The HR Function That Cannot See People

The Data Rich, Intelligence Poor Problem
Human resources is, by its stated purpose, the function responsible for understanding the humans in an organisation. In practice, most HR functions are excellent at managing processes — compensation structures, compliance requirements, performance documentation, onboarding administration — and much less equipped to see the thing their function is nominally about: the actual operating natures of the people the organisation employs. This is not a criticism of HR practitioners. It is a criticism of the instruments available to them.
What Current Instruments Capture
The tools most HR functions use to understand people — personality assessments, competency frameworks, engagement surveys, performance ratings — capture surface-level data with reasonable reliability. They tell the organisation something about how a person has performed in past conditions, how they describe themselves, or how they compare to a behavioural benchmark. They do not surface the structural operating signature that determines how a person thinks, decides, reacts, and sustains across the full range of conditions an organisation creates.
The consequence is that HR functions make consequential decisions — about hiring, promotion, performance management, succession — with systematically incomplete information. The hire who fails scored well on all available assessments. The promotion that goes wrong involved someone who appeared to meet every criterion. The high performer who burns out showed no indicators in any of the standard monitoring tools. The operating nature layer — the actual source of these outcomes — was not visible in the instruments the HR function was using.
Why Interviews Do Not Fill the Gap
HR functions that recognise this gap tend to compensate through interviews — extended, behavioural, panel-based assessments that try to surface operating nature through conversation. This is better than nothing. It is also unreliable in predictable ways. Interviews are high-stakes social performances. They surface the operating nature that a candidate expresses in high-stakes social performances — which is a real but partial slice of who they are. The nature that governs how they make decisions under sustained uncertainty, how they sustain themselves through extended difficulty, how they react when their working model is challenged — this is not reliably visible in a thirty-minute conversation with people they have never met.

——————————

Problem A: Reproduce the HR article word for word, starting at "The Data Rich, Intelligence" and continuing down to "available to them.".
Problem B: In the HR article, what does the text say interviews are?
Rely only on the HR article to complete these tasks.

Dataset section:
——————————

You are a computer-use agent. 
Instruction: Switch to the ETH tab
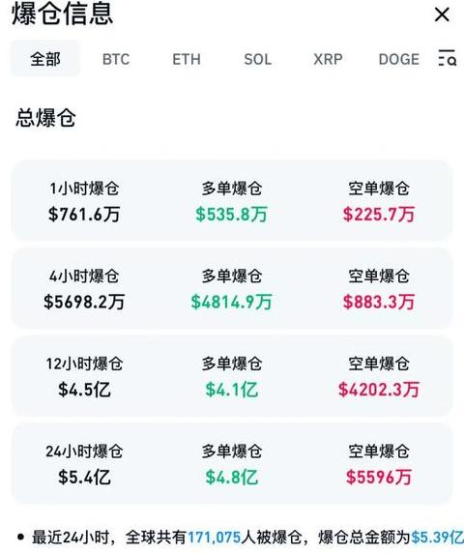click(187, 59)
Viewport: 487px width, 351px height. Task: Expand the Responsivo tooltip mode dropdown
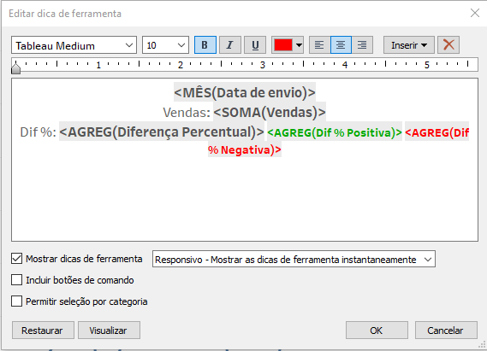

——————————

Task answer A:
The Data Rich, Intelligence Poor Problem
Human resources is, by its stated purpose, the function responsible for understanding the humans in an organisation. In practice, most HR functions are excellent at managing processes — compensation structures, compliance requirements, performance documentation, onboarding administration — and much less equipped to see the thing their function is nominally about: the actual operating natures of the people the organisation employs. This is not a criticism of HR practitioners. It is a criticism of the instruments available to them.

Task answer B: Interviews are high-stakes social performances.